BEGIN PAGE

We’re the last people on the platform in Leeds, which looks as if it hasn’t changed for decades, and the atmosphere of the book comes seeping in around me like moor fog. The destination board reads like a charnel house tour of Peace destinations. Bradford. Huddersfield. Sheffield.
Nineteen Seventy-Four. The first book of the Red Riding Quartet. The most malign year in a malign decade. Fred West is cranking up, Peter Sutcliffe is settling into his groove. The genius of the book is in its portrayal of England, corrupted and degraded on every level, politically and spiritually. You could read (as people do) Ellroy into Peace’s work, but I find Blake and Milton, more Marston Moor than Mulholland Drive.
I’d hitchhiked this country in the ’70s. Up and down the M6 and the M1. Taken lifts with the misfits and the loners, not to mention the decent types who wouldn’t see a youngster with a cut-price combat jacket and faux-defiant attitude stuck on the Bullring on-ramp for the rest of his life. I’ve done the squats and the ferry queues and the Special Branch men in badly fitting sports coats. Read the malice. Saw how you can slip up.
In Nineteen Seventy-Four a young journalist, Eddie Dunford, joins a Yorkshire newsroom. He starts to report on a child killing. As he delves into the crime, an occult weave of political and sexual corruption reveals itself. The writing is brilliant, staccato, an edge-of-reason whirr. There’s a rawness to the prose, and it’s all the better for it.

END PAGE
BEGIN DATASET EXCERPTS

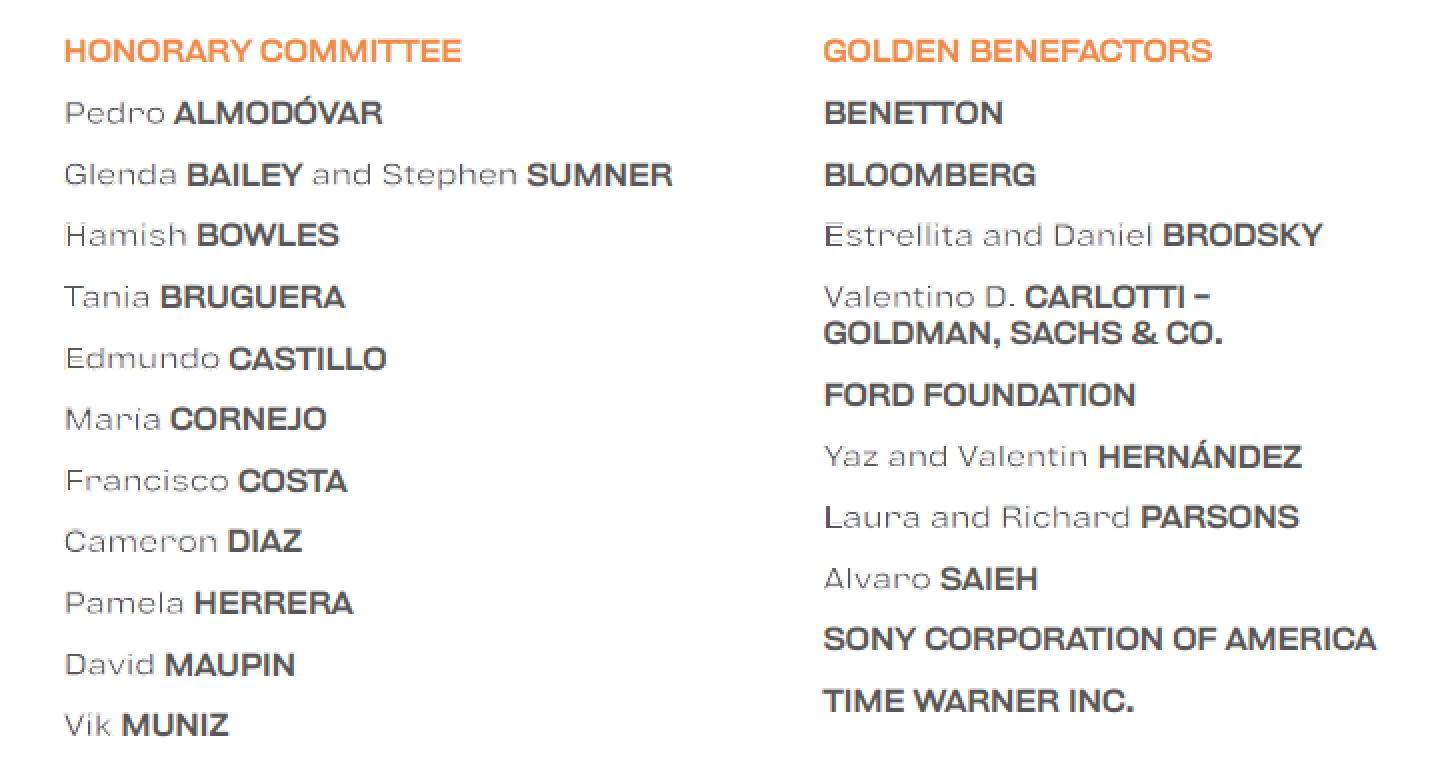Select the FORD FOUNDATION entry

[x=979, y=395]
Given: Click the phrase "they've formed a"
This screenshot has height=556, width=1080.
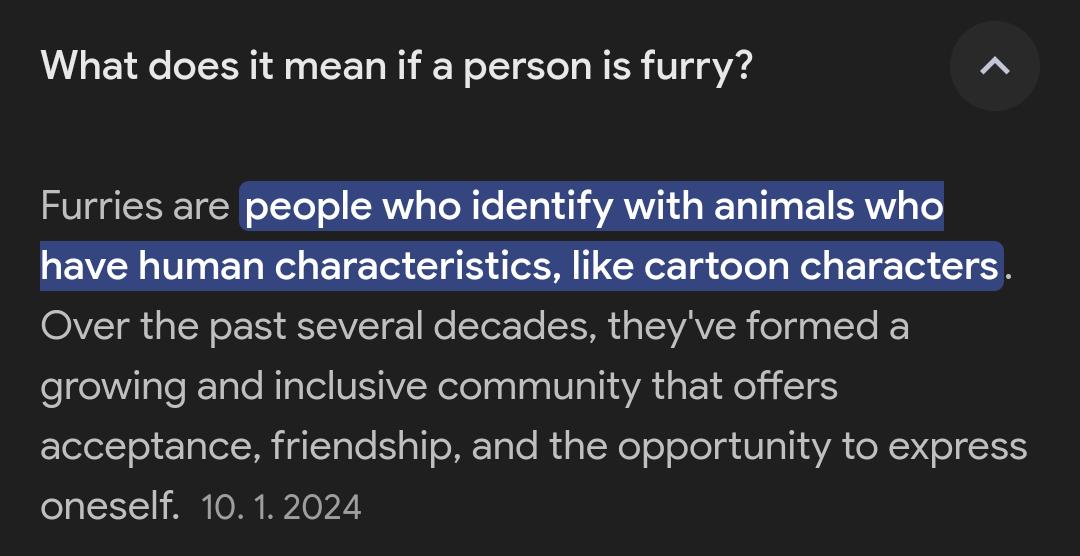Looking at the screenshot, I should (757, 326).
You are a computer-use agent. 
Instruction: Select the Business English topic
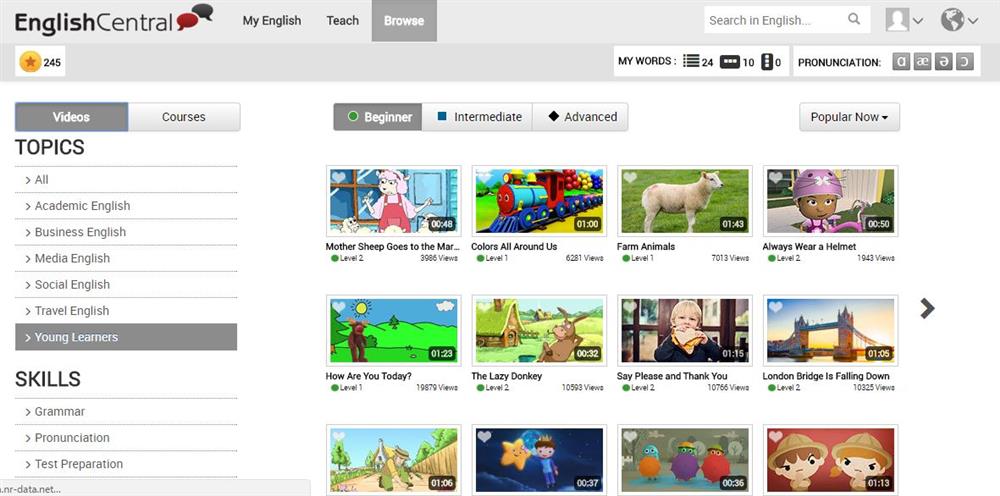point(80,232)
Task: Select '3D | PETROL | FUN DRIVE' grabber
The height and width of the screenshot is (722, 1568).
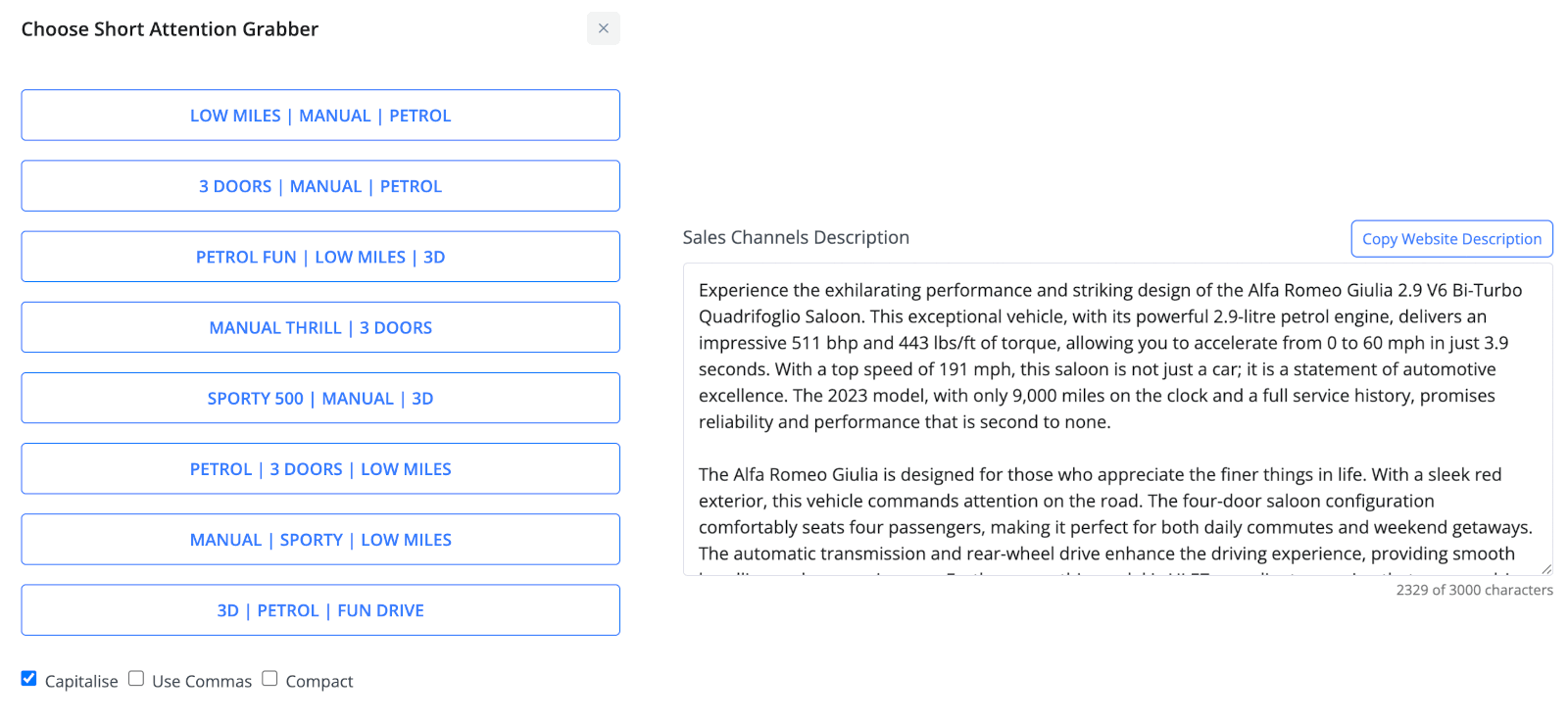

END DATASET EXCERPTS

EXERCISE REQUIREMENTS =
1. Do these statements agree with the essay on Nineteen Seventy-Four? Answer yes or no for each, and quote the deciding words. (a) Nineteen Seventy-Four opens the Red Riding Quartet. (b) Eddie Dunford is a police detective. (c) The writer once hitchhiked on the M6 and the M1.
2. According to the essay on Nineteen Seventy-Four, what crime does Eddie Dunford start to report on?
3. Retype the passage of the essay on Nineteen Seventy-Four starting with "Nineteen Seventy-Four. The" and going on through "than Mulholland Drive.".
The listing has no connection to the essay on Nineteen Seventy-Four.

EXERCISE SOLUTIONS =
1.
(a) Yes: "The first book of the Red Riding Quartet."
(b) No: "a young journalist, Eddie Dunford, joins a Yorkshire newsroom."
(c) Yes: "Up and down the M6 and the M1."

2. A child killing.

3.
Nineteen Seventy-Four. The first book of the Red Riding Quartet. The most malign year in a malign decade. Fred West is cranking up, Peter Sutcliffe is settling into his groove. The genius of the book is in its portrayal of England, corrupted and degraded on every level, politically and spiritually. You could read (as people do) Ellroy into Peace’s work, but I find Blake and Milton, more Marston Moor than Mulholland Drive.